Abstract Background and Aims Family caregivers of patients with end stage kidney disease (ESKD) face the challenge of demanding patients’ care, in addition to their own daily tasks, which affect their well-being and quality of life (QoL). The aim of this prospective study was to assess and describe the QoL of family caregivers of ESKD patients at the beginning of kidney replacement therapy (KRT) and one year later. Method Sixty - two ESKD patients and their caregivers were recruited. Caregivers’ QoL was assessed with the Short Form-36 questionnaire and EuroQol-5Dimension-3Level. QoL of caregivers and patients was measured twice, three months after initiation of KTR (T0) (53 patients started hemodialysis and 9 peritoneal dialysis) and after the first 12 months of KTR(T1), in order to investigate the possible changes of QoL during this crucial period. Results The mean value (Table 1) of caregivers’ physical component summary (PCS) subscale was found to change significantly during study period (T0: M = 54.21, SD = 8.06 vs T1: M = 51.58, SD = 10.46, (t(61) = 2.02, p = .048).
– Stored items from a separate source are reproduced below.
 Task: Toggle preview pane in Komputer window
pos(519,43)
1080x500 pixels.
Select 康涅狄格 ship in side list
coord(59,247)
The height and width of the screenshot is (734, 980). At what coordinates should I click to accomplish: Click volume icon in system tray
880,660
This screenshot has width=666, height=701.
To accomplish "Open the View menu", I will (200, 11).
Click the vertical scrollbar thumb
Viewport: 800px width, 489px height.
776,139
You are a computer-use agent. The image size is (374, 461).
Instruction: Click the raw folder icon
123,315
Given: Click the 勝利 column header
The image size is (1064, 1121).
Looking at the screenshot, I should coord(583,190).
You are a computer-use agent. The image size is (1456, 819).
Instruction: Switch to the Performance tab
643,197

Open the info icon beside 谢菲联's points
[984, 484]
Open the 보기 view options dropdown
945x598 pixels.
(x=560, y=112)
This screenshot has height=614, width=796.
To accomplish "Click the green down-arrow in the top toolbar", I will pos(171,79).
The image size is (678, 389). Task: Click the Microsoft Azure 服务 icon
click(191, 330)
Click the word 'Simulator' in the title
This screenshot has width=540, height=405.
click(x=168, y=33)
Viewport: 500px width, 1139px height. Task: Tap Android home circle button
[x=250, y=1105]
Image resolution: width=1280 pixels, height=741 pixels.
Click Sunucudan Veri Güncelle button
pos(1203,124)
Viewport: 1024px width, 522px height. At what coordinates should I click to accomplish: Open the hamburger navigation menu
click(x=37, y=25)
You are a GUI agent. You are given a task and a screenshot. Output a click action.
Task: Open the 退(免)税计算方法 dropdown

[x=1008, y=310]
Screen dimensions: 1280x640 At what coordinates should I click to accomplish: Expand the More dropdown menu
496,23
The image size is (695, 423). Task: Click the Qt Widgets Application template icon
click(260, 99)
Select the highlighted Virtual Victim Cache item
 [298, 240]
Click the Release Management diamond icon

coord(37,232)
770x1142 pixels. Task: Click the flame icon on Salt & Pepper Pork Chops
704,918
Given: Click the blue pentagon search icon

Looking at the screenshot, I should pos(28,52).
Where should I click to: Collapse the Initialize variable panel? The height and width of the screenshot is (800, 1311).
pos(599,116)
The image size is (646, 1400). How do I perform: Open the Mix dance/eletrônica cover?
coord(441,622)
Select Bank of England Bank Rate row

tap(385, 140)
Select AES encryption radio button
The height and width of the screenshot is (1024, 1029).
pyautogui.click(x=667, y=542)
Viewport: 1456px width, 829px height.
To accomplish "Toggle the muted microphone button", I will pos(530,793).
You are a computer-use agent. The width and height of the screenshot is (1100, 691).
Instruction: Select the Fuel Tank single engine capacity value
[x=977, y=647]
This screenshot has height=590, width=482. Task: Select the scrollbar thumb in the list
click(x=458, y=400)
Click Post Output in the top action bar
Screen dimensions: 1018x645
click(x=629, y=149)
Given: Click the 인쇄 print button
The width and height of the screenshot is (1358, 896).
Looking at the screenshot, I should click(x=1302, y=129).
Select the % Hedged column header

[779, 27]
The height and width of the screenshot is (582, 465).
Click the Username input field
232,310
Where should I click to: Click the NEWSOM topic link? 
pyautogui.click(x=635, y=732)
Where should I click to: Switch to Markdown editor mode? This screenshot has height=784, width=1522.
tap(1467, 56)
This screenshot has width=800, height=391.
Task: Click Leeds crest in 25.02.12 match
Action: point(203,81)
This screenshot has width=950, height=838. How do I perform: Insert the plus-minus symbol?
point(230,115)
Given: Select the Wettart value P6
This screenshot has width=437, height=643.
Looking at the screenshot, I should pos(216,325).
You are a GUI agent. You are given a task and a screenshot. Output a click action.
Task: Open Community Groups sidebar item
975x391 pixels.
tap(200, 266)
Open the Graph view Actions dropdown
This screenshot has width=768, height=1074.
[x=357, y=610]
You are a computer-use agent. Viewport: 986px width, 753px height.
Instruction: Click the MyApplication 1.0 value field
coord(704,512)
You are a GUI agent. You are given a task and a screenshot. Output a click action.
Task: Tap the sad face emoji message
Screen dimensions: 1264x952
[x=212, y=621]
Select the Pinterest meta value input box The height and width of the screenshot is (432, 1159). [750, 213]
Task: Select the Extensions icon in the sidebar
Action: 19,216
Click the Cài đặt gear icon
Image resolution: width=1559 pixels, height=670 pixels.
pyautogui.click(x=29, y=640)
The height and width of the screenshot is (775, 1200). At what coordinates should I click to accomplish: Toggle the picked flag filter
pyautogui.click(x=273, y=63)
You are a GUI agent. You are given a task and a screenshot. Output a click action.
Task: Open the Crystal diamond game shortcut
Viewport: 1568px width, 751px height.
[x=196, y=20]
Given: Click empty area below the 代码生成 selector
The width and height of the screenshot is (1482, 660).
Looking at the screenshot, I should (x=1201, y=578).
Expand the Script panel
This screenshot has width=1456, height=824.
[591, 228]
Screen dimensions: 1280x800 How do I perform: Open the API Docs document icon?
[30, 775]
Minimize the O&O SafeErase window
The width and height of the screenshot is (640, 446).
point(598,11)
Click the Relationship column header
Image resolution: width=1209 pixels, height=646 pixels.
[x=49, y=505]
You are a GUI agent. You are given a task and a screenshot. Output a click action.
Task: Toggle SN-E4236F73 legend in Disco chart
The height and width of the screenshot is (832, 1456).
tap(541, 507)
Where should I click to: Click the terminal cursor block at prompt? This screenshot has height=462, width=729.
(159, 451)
Caregivers presented a statistically significant decrease (p <.05) in physical health after one year of KRT. Likewise, the EQ-5D Index and the EQ-5D visual analogue scale (VAS) showed a statistically significant decline (p = .046 and p<.001 respectively). Finally, correlation of means of QoL dimensions between ESKD patients and their caregivers did not yield statistical significance in the particular longitudinal study. Conclusion The results provide evidence that the overall caregivers’ QoL scores deteriorated over the one-year period of KTR. Further studies of larger sizes and with a longer duration will probably better define the QoL variations of ESKD patients’ caregivers. Both groups may be benefit from an educational program before patients initiate KTR.